Since the other configurations are the same as those of the second embodiment, the same reference numerals are given to the configurations corresponding to the second embodiment, and the description thereof will be omitted.

(Action effect)
The protrusion 61 has a first protrusion 611 and a second protrusion 612 separately, corresponding to the first magnetic sensor 51 and the second magnetic sensor 52. Therefore, by limiting the forming range of the protruding portion 61 to the immediate vicinity of each magnetic element 511,521, the forming range of the protruding portion 61 can be further reduced while ensuring the overlap between each magnetic element 511,521 and the protruding portion 61. For example, the formation range of the protrusion 61 is smaller than that of the third embodiment by the amount of the region between the first protrusion 611 and the second protrusion 612. Further, by aligning the center of each protruding portion 611,612 with the center of the corresponding magnetic element 511,521 in the circumferential direction, the overlapping range of each magnetic element 511,521 and the protruding portion 611,612 can be increased. Therefore, the magnetic flux can be more effectively concentrated on the protrusion 61, and the detection accuracy of the first magnetic sensor 51 and the second magnetic sensor 52 can be further improved.
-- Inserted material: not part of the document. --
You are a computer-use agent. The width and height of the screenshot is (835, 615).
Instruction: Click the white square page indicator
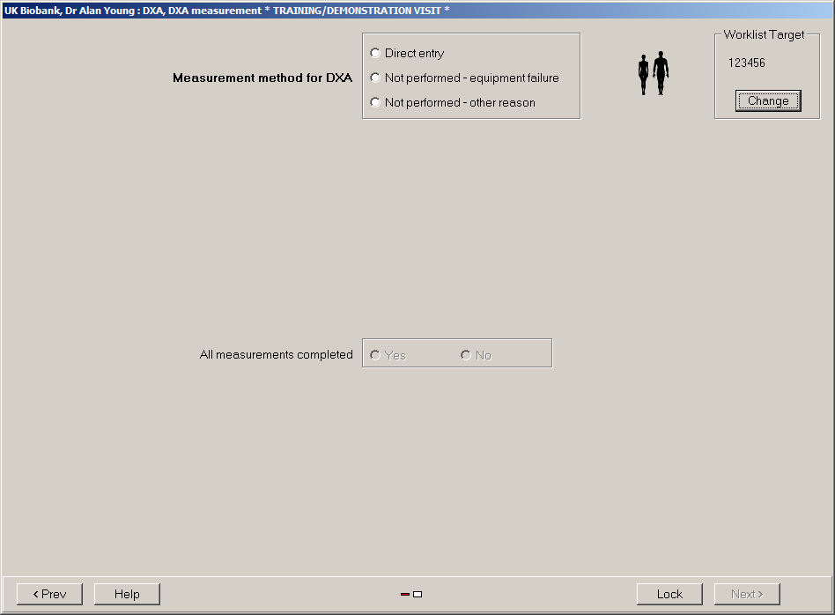pyautogui.click(x=418, y=595)
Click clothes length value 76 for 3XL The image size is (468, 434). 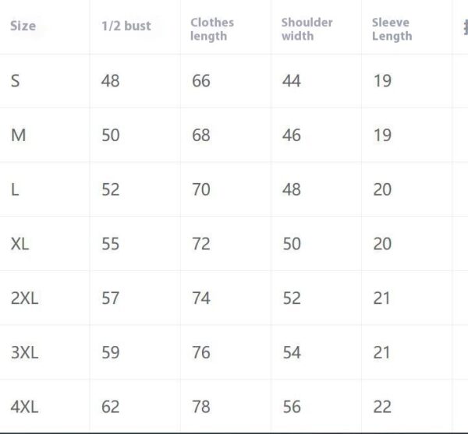[x=200, y=352]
In addition, the same operation and effect as the second embodiment can be obtained by the same configuration as the second embodiment.

Hereinafter, the effects of the torque sensor 1 of the present embodiment will be described.
(4) The second magnetic sensor 52, which is arranged between the first annular portion 411 and the second annular portion 421, outputs a signal according to the magnetic field in the field where the second magnetic sensor 52 is arranged. Equipped with a second magnetic sensor 52
The magnetic collecting member 6 is arranged between the second ring portion 421 and the second magnetic sensor 52.
The projecting portion 61 (magnetic collecting member projecting portion) includes a first projecting portion 611 (first magnetic collecting member projecting portion) projecting from the main body portion 60 (magnetic collecting member main body portion) toward the first magnetic sensor 51, and a main body. The second protruding portion 612 (second magnetic collecting member protruding portion) protruding from the portion 60 toward the second magnetic sensor 52, and the first protruding portion 611 in the circumferential direction with respect to the rotation axis of the steering shaft 2 (shaft member). It has a second protrusion 612 that is offset from the position.
Therefore, the magnetic flux can be more effectively concentrated on the protrusion 61, and the detection accuracy of the first magnetic sensor 51 and the second magnetic sensor 52 can be further improved.

[Fifth Embodiment]
(Constitution)
The second yoke 42 has the same configuration as the first yoke 41 of the first embodiment. That is, the diameter of the second annulus portion 421 is smaller than the outer diameter of the magnet 3. The second claw portion 422 extends radially outward from one axial end of the second annulus portion 421, bends and then extends axially. The first yoke 41 has the same configuration as the second yoke 42 of the first embodiment. That is, the diameter of the first annulus portion 411 is larger than the diameter of the second annulus portion 421 and larger than the outer diameter of the magnet 3. The first claw portion 412 extends radially inward from one axial end of the first annular portion 411, bends and then extends axially. As shown in FIG. 11, the first annulus portion 411 is arranged on the radial outer side (outer peripheral side) of the second annulus portion 421 and surrounds the second annulus portion 421.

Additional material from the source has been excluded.